John Buridan's Sophismata

Buridan, Sophismata, pp. 965-997 (Week 13, 6 February)

  1. The seventh sophism, that every proposition is false, clearly cannot be true. But what is problematic about its being false because some proposition (e.g. that red things are colored) is true? In other words, why is it even a sophism?

  2. Precisely what is paradoxical about the eight sophism despite the fact that the pair of propositions is logically consistent? What is Buridan's solution?

    If Socrates utters only 'Plato says something false' and Plato only 'Socrates utters something false', then one can be true while the other is false. But which? Perhaps Socrates and Plato have precisely the same intentions and so on when they form the propositions (say each things the other said that God doesn't exist), so that if one is true/false, the other should be true/false. There appears to be nothing to break the symmetry. Buridan's answer is to say that both propositions are false. (This paradox has been called the "no-no" paradox by Roy Sorensen. It is similar to the so-called truth-teller paradox in that the truth-teller is also logically consistent; indeed it can be either true or false, yet there is nothing to break the symmetry.)

  3. In the fourteenth sophism, it is said "Plato does not know that [the disjunction] is true: for it would be necessary that he know one or the other member to be true, since for the truth of a disjunctive it is required that one of its disjuncts be true". Is this a good piece of reasoning?

    For conjunctions, yes; for disjunctions; no. One can certainly know the trivial logical truth that p or that not-p, without knowing which. Presumably for all p, we know that either p or not-p, yet we do not know every truth--we are not omniscient!

  4. The sixteenth sophism, "You will respond negatively", concerns a sort of disputational game, Obligations. (A classic account can be found in Walter Burley's "On the essentials of the art of logic.) An opponent and respondent play a game where the opponent tries to get the respondent to respond "badly", e.g. by accepting a known falsehood.
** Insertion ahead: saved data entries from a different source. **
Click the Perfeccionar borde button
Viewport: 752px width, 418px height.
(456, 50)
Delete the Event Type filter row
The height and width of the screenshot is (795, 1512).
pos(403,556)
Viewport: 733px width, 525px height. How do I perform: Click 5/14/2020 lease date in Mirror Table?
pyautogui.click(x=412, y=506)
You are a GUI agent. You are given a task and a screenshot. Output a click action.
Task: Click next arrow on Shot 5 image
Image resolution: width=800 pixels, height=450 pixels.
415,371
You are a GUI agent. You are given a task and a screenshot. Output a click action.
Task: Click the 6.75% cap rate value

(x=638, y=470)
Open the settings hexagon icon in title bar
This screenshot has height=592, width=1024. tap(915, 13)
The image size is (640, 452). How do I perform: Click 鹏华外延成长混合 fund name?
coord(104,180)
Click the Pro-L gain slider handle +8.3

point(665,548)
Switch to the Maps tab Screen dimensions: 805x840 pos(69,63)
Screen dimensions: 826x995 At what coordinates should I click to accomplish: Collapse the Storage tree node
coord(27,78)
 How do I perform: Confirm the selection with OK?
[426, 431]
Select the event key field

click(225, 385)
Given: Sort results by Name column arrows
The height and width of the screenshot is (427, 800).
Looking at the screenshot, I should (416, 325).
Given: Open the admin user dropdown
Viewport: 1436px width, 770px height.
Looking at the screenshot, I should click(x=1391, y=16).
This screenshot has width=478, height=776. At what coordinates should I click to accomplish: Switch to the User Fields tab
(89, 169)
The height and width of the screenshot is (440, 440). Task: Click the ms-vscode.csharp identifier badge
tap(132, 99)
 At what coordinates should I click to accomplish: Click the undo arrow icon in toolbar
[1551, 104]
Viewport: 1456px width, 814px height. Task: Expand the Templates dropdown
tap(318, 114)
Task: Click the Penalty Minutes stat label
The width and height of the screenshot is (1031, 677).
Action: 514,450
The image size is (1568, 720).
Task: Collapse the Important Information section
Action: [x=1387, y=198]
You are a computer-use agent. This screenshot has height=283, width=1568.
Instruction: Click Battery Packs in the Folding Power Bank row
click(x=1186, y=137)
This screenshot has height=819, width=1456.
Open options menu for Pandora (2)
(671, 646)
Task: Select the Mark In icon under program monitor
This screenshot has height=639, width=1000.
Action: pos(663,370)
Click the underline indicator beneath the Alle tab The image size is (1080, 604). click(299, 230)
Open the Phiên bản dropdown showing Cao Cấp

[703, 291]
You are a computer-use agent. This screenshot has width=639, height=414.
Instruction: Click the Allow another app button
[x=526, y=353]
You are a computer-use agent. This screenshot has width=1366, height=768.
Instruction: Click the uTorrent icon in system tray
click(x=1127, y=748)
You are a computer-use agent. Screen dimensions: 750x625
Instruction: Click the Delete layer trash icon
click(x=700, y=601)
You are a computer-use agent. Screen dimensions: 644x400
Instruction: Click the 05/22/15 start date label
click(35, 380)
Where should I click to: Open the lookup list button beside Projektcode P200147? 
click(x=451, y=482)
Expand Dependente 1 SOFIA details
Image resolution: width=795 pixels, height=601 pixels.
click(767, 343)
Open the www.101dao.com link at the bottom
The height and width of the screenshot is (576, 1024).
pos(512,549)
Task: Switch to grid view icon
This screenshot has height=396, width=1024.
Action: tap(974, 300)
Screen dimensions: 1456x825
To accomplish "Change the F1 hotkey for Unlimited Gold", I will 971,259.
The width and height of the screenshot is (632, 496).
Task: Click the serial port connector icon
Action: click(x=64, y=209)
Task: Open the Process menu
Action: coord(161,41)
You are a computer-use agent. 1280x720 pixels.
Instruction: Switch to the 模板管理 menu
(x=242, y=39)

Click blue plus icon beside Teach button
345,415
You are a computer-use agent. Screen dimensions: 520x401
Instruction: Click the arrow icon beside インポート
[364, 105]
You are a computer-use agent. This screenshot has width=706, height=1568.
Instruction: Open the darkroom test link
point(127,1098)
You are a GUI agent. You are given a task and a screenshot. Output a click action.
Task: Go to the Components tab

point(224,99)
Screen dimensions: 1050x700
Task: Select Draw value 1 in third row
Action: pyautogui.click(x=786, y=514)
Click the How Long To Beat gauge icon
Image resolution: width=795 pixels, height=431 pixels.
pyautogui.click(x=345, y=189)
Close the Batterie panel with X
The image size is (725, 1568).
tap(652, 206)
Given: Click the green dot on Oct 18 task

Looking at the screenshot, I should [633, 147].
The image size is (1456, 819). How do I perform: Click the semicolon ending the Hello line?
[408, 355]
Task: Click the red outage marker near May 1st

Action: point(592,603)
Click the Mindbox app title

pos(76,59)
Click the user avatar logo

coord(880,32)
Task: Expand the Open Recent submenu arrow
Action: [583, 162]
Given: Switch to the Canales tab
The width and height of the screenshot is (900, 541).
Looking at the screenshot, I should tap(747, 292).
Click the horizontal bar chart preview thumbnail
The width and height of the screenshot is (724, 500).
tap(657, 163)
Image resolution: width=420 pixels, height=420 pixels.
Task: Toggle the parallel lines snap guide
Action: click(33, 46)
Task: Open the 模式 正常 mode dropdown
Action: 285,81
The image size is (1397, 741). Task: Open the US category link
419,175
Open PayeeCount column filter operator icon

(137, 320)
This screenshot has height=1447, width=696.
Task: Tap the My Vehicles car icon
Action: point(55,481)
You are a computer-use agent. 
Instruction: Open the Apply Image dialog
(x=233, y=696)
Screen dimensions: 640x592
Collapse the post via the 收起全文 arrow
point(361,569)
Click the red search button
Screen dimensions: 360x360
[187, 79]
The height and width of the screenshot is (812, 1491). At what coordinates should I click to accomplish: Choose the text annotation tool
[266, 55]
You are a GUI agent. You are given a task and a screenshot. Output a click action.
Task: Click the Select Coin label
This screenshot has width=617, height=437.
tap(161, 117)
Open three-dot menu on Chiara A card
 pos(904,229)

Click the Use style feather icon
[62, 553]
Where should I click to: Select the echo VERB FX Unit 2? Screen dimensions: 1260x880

What is Burley's solution to the sophism?

    He says that, given that the sophism concerns the respondent's response and thus involves self-reference, she should not accept the obligation since you know the proposition to be false (since it involves self-reference).

  5. Concerning the seventeenth sophism, "You will throw me in the water", Buridan says that it is either true or false but not determinately either. What do you make of this?

    The proposition is about the future, and if the future is not yet determined, perhaps does not yet even exist, how can the proposition be either true or false? Clearly it cannot be determinately so, but how can it be even indeterminately so? We know that the disjunction, "Either you will throw me in or you won't throw me in" is determinately true even though neither of its disjuncts are, but a lot more would need to be said concerning how the disjuncts have any truth value.